IL CAVALIERE RIVOLUZIONE IL PARTITO
"PRIMA DELLE ELEZIONI CAMBIO TUTTO"
Il nome e il simbolo vanno modificati per evitare ricorsi legali da parte di Fini e di Fli. E Berlusconi pensa a una donna al comando. Una riforma radicale che dovrebbe partire a gennaio in vista di elezioni in primavera

CARMELO LOPAPA su Repubblica.it (11.10.2010)

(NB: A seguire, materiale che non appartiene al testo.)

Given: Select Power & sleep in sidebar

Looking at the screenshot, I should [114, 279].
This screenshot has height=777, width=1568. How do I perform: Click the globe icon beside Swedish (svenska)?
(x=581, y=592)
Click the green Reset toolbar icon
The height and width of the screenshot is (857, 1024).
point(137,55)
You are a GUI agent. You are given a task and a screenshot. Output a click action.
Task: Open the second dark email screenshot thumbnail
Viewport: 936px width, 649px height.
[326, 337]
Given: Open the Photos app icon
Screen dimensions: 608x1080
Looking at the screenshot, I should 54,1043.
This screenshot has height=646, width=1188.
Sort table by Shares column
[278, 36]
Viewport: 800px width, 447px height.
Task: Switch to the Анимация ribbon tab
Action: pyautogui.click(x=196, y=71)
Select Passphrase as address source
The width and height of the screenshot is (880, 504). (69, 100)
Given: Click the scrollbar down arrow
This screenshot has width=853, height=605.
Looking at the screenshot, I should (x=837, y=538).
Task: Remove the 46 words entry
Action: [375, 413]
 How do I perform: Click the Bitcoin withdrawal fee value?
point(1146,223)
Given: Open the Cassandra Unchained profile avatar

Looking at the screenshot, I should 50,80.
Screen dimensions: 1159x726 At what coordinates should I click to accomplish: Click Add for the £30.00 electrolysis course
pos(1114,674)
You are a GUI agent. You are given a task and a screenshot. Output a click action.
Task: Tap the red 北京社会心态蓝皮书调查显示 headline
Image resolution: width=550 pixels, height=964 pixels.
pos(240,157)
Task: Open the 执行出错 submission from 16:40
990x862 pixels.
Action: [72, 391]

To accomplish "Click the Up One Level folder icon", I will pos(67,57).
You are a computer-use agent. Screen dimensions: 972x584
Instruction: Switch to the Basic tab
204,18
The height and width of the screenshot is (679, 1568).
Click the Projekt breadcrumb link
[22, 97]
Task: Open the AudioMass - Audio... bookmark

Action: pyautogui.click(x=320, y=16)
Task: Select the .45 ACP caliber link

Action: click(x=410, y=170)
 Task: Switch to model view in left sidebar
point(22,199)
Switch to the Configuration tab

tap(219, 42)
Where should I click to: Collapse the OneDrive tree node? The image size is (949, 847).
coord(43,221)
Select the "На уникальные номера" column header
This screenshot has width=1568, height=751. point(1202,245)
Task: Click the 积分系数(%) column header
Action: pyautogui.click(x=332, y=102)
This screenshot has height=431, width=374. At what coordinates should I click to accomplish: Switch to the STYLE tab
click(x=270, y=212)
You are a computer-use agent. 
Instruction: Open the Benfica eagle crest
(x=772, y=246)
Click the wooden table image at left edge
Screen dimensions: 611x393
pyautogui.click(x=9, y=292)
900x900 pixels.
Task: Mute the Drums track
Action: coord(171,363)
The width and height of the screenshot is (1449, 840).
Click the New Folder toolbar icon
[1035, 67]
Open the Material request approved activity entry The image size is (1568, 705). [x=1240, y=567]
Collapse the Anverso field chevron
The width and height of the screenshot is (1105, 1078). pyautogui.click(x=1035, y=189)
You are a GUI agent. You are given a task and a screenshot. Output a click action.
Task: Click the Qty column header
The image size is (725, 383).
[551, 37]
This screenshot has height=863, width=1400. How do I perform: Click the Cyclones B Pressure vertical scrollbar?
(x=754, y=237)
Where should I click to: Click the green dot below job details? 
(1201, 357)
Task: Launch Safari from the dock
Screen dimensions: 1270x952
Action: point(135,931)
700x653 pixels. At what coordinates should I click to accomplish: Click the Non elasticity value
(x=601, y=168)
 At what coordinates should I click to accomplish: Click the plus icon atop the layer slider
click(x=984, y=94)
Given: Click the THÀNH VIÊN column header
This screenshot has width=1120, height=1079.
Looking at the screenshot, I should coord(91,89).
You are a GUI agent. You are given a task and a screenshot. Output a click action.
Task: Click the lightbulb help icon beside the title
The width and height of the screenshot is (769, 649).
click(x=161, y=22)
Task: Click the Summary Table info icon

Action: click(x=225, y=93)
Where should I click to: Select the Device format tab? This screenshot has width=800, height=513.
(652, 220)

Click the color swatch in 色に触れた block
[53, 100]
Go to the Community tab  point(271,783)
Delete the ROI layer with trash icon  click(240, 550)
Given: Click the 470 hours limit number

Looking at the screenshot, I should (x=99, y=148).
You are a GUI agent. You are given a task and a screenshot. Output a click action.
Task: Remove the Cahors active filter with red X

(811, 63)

ROMA - Un partito a sua immagine. Un partito dal volto giovane. Che sia tutt'uno col "governo del fare". Poche pedine alle leve di comando e dalla fedeltà blindata. "Voglio un Pdl più berlusconiano. E voglio un partito vero, con dirigenti locali rinnovati, cancellando ogni residua cellula finiana sul territorio".
Il presidente del Consiglio atterra a Roma e spiega a pochi collaboratori il senso del messaggio lanciato in mattinata dalla dacia sul lago appena fuori San Pietroburgo. Missiva indirizzata ai diccì di Rotondi, che chiama in causa lo strappo degli ex ora approdati a Fli, ma che è ad uso molto interno. Comunicazione ai naviganti, sul vascello in burrasca del Pdl. Tutto o quasi da rifondare, nei piani del Cavaliere che - raccontano - intende affidarsi ancora una volta (e in via esclusiva) al suo estro e alla sua intraprendenza manageriale. Un nuovo predellino per capovolgere il partito da cima a fondo. Non subito, però. Con molta più probabilità da gennaio, soprattutto nell'eventualità che la crisi precipiti e che si vada al voto in primavera.

Ed è proprio in vista di uno show down, racconta un ministro ben informato, che si lavora già al nuovo simbolo, dato che quello del Popolo delle libertà risulta "co-firmato" con Gianfranco Fini, come l'intero statuto del partito, d'altronde, e il suo utilizzo esporrebbe a possibili ricorsi legali. Quindi, via al partito con un "profilo berlusconiano" ancor più marcato. Lo va ripetendo da giorni, il presidente del Consiglio, accompagnando questa idea con l'immagine di dirigenti dal volto "giovane e spendibile nel marketing politico". Molte donne, c'è da scommettere. Si partirà dal basso, da nuovi coordinatori provinciali e regionali. E da designare con criteri rinnovati: elezione diretta e non più designazione dall'alto, come avvenuto finora, per unzione del presidente. Provvederanno consiglieri locali e parlamentari eletti in quei territori. Modifica che sarà adottata già nell'Ufficio di presidenza convocato in questi giorni. Era in programma per giovedì, ma l'operazione alla quale si sottoporrà Berlusconi al polso, con ricovero forse già oggi a Milano, ha imposto uno slittamento alla prossima settimana. Ventata di freschezza, forse, ma anche esigenza di "bonifica" interna. Il premier non ne fa mistero coi vertici del Pdl: "Ora che Fini ha dato vita a un partito, non c'è più ragione per tenerci i loro coordinatori locali". Appartengono a Fli quelli regionali in Piemonte e Campania, per esempio, alcuni vice e una sfilza a livello provinciale.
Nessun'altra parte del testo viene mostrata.